Accurate representations of how mutations are linked to ecological adaptations in viruses are required to end the stranglehold that pseudoscientists have held on medical research. The pseudoscientists and other theorists make claims about mutation-driven evolution or natural selection and evolution as if the effect of virus-driven energy theft was beneficial to species that have somehow evolved from other species.
The most recent example of that nonsense may be the focus of several blog posts here.
See: Environmental selection during the last ice age on the mother-to-infant transmission of vitamin D and fatty acids through breast milk
…we investigate whether the population occupying Beringia during the LGM represents another example of human adaptation to an extreme environment, this time adapting to very low UV exposure (Fig. 1). There are two lines of genetic evidence for this: variation in the fatty acid desaturase (FADS) gene cluster that modulates the manufacture of polyunsaturated fatty acids and variation in the ectodysplasin A receptor (EDAR) gene that influences ectodermally derived structures, such as teeth, hair, and mammary gland ductal branching. A study on selection on the FADS gene cluster in the ancestral population of Native Americans has been published previously (13), but, here, we shift the emphasis from phenotypic effects on older adults to focus on those that influence fertility via breast milk.

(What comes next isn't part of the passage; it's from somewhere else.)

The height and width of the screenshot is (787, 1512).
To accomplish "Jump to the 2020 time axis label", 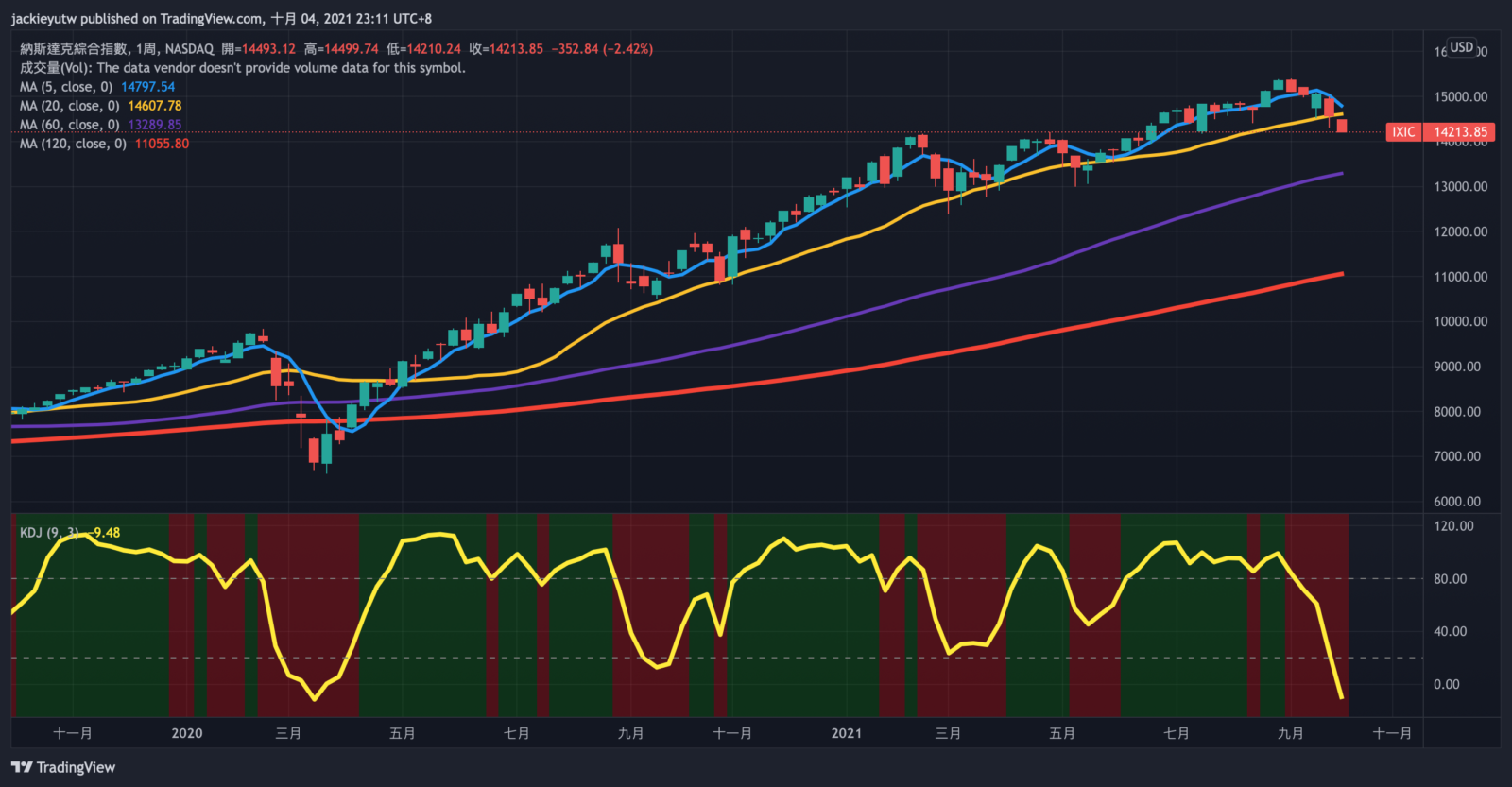I will click(x=187, y=733).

They link the food energy-dependent creation of microRNAs in all mammals from the physiology of reproduction to biophysically constrained viral latency via one base pair change an a single amino acid substitution, EDAR V370A. They refuse to acknowledge the facts that link the creation of the sun’s anti-entropic virucidal energy from the creation of microRNAs to viral latency in the mouse-to-human model, and fail to link what is known about what animals eat from the physiology of reproduction to the transgenerational epigenetic inheritance of healthy longevity and fertility.
See: The Bull Sperm MicroRNAome and the Effect of Fescue Toxicosis on Sperm MicroRNA Expression (2014)

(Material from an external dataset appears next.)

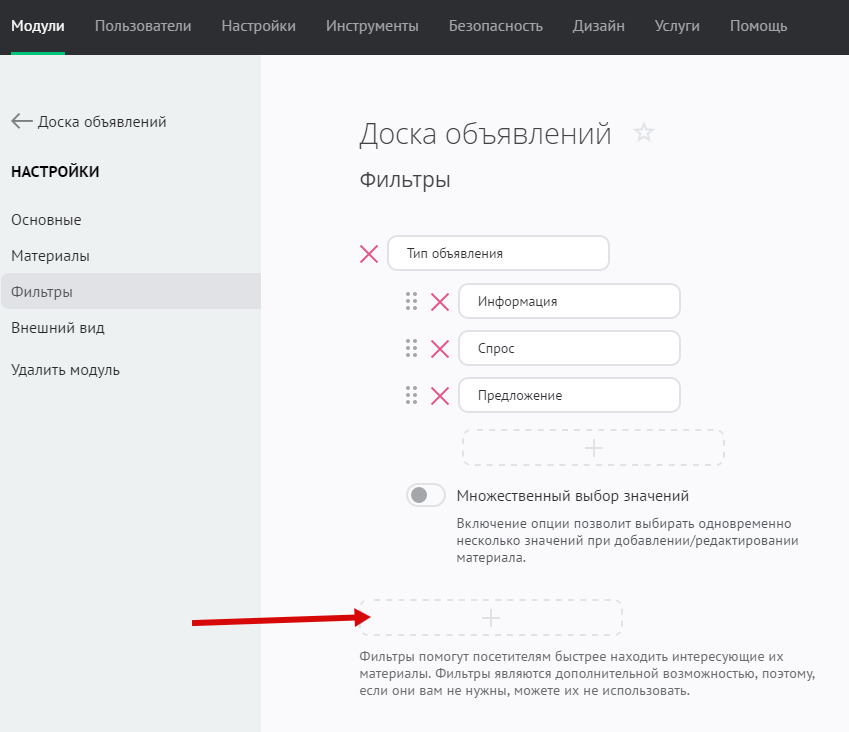Remove the Спрос value with its X
The height and width of the screenshot is (732, 849).
click(439, 349)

The potential for sperm miRNA affecting zygote development has recently been reported in the literature  and has interesting implications for the use of sperm miRNA profiles as indicators of potential male fertility.
See also: Codon identity regulates mRNA stability and translation efficiency during the maternal-to-zygotic transition (2016)
The amino acid optimality code (Fig 6) provides an alternative perspective on sequence changes between paralogs in evolution and human disease.
The chicken-livered (timid; fearful; cowardly) theorists who refuse to admit that their ridiculous theories have led to the unnecessary suffering and premature death of millions to billions of people and other mammals, have brought us all to the brink of extinction.
Does any intelligent person think that humans will evolve another protective variant allele like the EDAR V370A variant before humanity — as we know it know – ceases to exist?
Environmental selection during the last ice age on the mother-to-infant transmission of vitamin D and fatty acids through breast milk
The frequency of the human-specific EDAR V370A allele appears to be uniquely elevated in North and East Asian and New World populations due to a bout of positive selection likely to have occurred circa 20,000 y ago.